Edyta Górniak ma za sobą naprawdę intensywny czas. Przez ostatnie miesiące wokalistka pracowała na najwyższych obrotach. Nowe projekty, koncerty i zawodowe zobowiązania dały się jej we znaki. "Wróciłam właśnie z kliniki w Europie, która pomaga w regeneracji układu nerwowego, a także obniżaniu poziomu kortyzolu. To skutek uboczny nadmiernej adrenaliny i przewlekłego stresu" - mówiła ostatnio Plejadzie. Artystka wraca do pełni sił z dala od mediów. Pozostaje jednak w stałym kontakcie ze swoimi fanami. Ostatnio podzieliła się z nimi głębszymi przemyśleniami na temat koncertowania. Jej słowa dają do myślenia.
REKLAMA
Zobacz wideo Edyta Górniak szczerze o trudach koncertowania. "Jestem w pułapce"
Edyta Górniak wstrząśnięta śmiercią Stanisława Soyki
W najnowszej relacji na Instagramie piosenkarka zamieściła czarno-białe zdjęcie Stanisława Soyki, który zmarł 21 sierpnia. To właśnie niespodziewana śmierć muzyka skłoniła ją do ważnych refleksji. "Zawsze staję przed mikrofonem w najlepszej wersji siebie, jaka jest mi dostępna na danym etapie życia. Zarówno pod kątem wokalnym, jak i emocjonalnym. Niezmiennie jednak zawsze pełna staranności, miłości, oddania i szacunku, dla Was. Zawsze się denerwuję i zawsze jestem precyzyjna, co mnie wyczerpuje, odbiera mi euforia i prawdę mówiąc, rujnuje mój spokój. Być może wciąż jestem trudna dla wielu, zbyt wymagająca. Może za bardzo się stresuję, może za bardzo mi zależy i nie potrafię odpuścić, nigdy. Wiecie dlaczego?" - dopytywała w relacji. "Bo nie wiem, który koncert będzie ostatni" - dodała na koniec.

# PODANE INFORMACJE
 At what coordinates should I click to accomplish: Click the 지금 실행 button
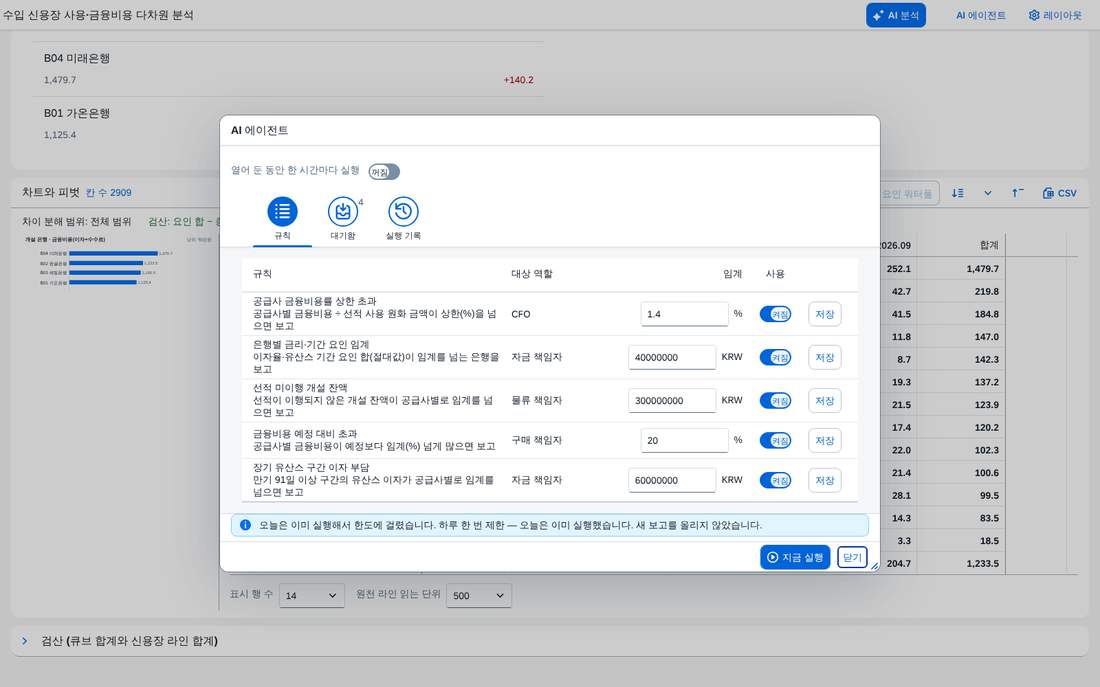[x=795, y=557]
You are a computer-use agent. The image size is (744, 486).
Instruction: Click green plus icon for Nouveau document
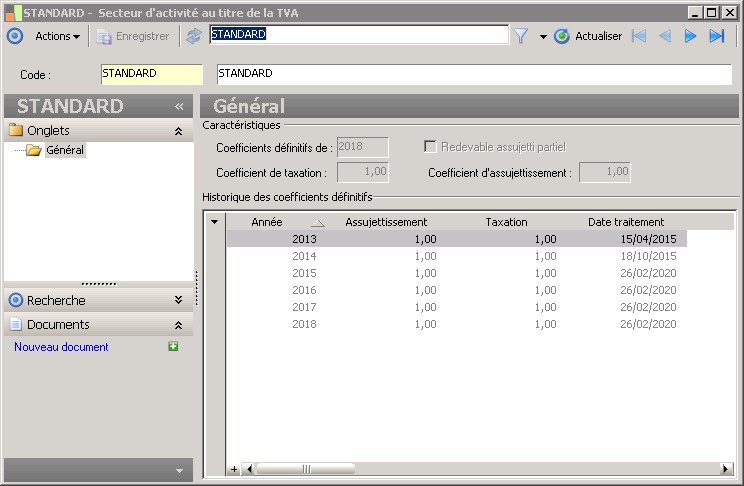tap(173, 347)
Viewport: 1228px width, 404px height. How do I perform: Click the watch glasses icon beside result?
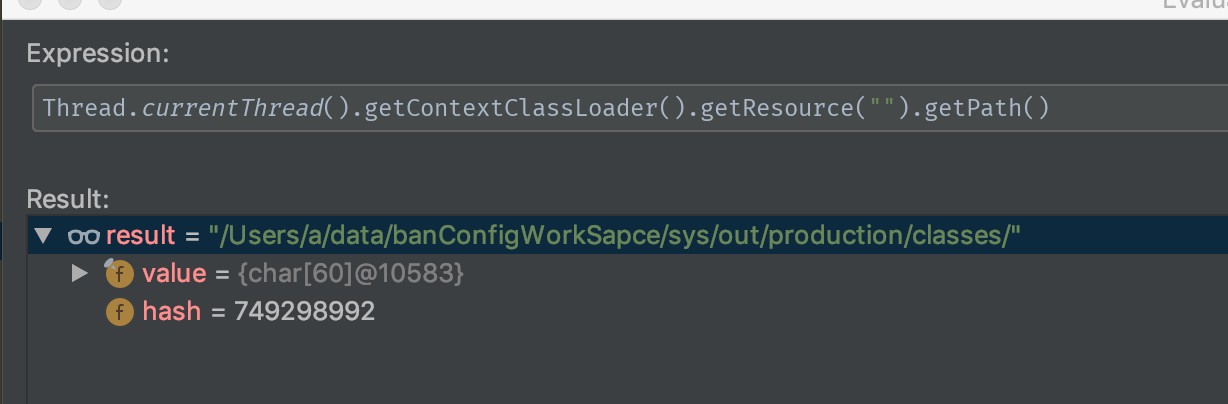click(x=83, y=236)
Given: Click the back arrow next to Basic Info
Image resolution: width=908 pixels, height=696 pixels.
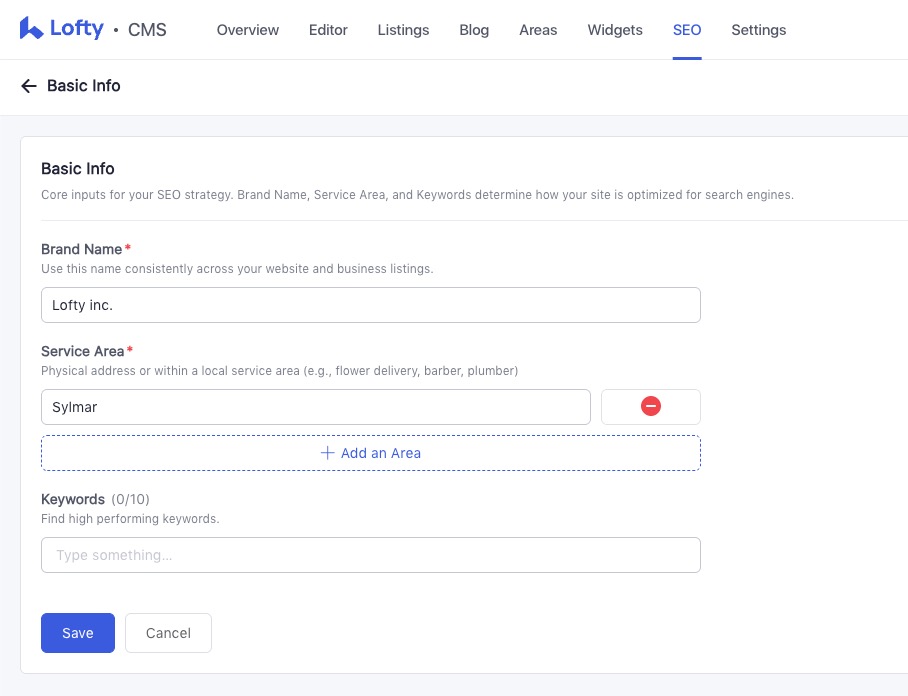Looking at the screenshot, I should [29, 86].
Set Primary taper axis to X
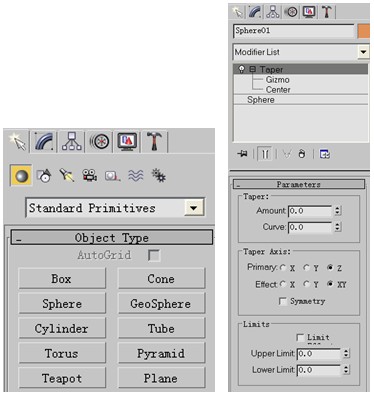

# ZADANIA DO WYKONANIA
A. Którego dnia zmarł Stanisław Soyka według fragmentu strony?
B. Proszę wypisać z fragmentu strony tekst od słów „Edyta Górniak wstrząśnięta” aż do słów „dodała na koniec.” włącznie.

# ODPOWIEDZI DO ZADAŃ
A. 21 sierpnia.

B.
Edyta Górniak wstrząśnięta śmiercią Stanisława Soyki
W najnowszej relacji na Instagramie piosenkarka zamieściła czarno-białe zdjęcie Stanisława Soyki, który zmarł 21 sierpnia. To właśnie niespodziewana śmierć muzyka skłoniła ją do ważnych refleksji. "Zawsze staję przed mikrofonem w najlepszej wersji siebie, jaka jest mi dostępna na danym etapie życia. Zarówno pod kątem wokalnym, jak i emocjonalnym. Niezmiennie jednak zawsze pełna staranności, miłości, oddania i szacunku, dla Was. Zawsze się denerwuję i zawsze jestem precyzyjna, co mnie wyczerpuje, odbiera mi euforia i prawdę mówiąc, rujnuje mój spokój. Być może wciąż jestem trudna dla wielu, zbyt wymagająca. Może za bardzo się stresuję, może za bardzo mi zależy i nie potrafię odpuścić, nigdy. Wiecie dlaczego?" - dopytywała w relacji. "Bo nie wiem, który koncert będzie ostatni" - dodała na koniec.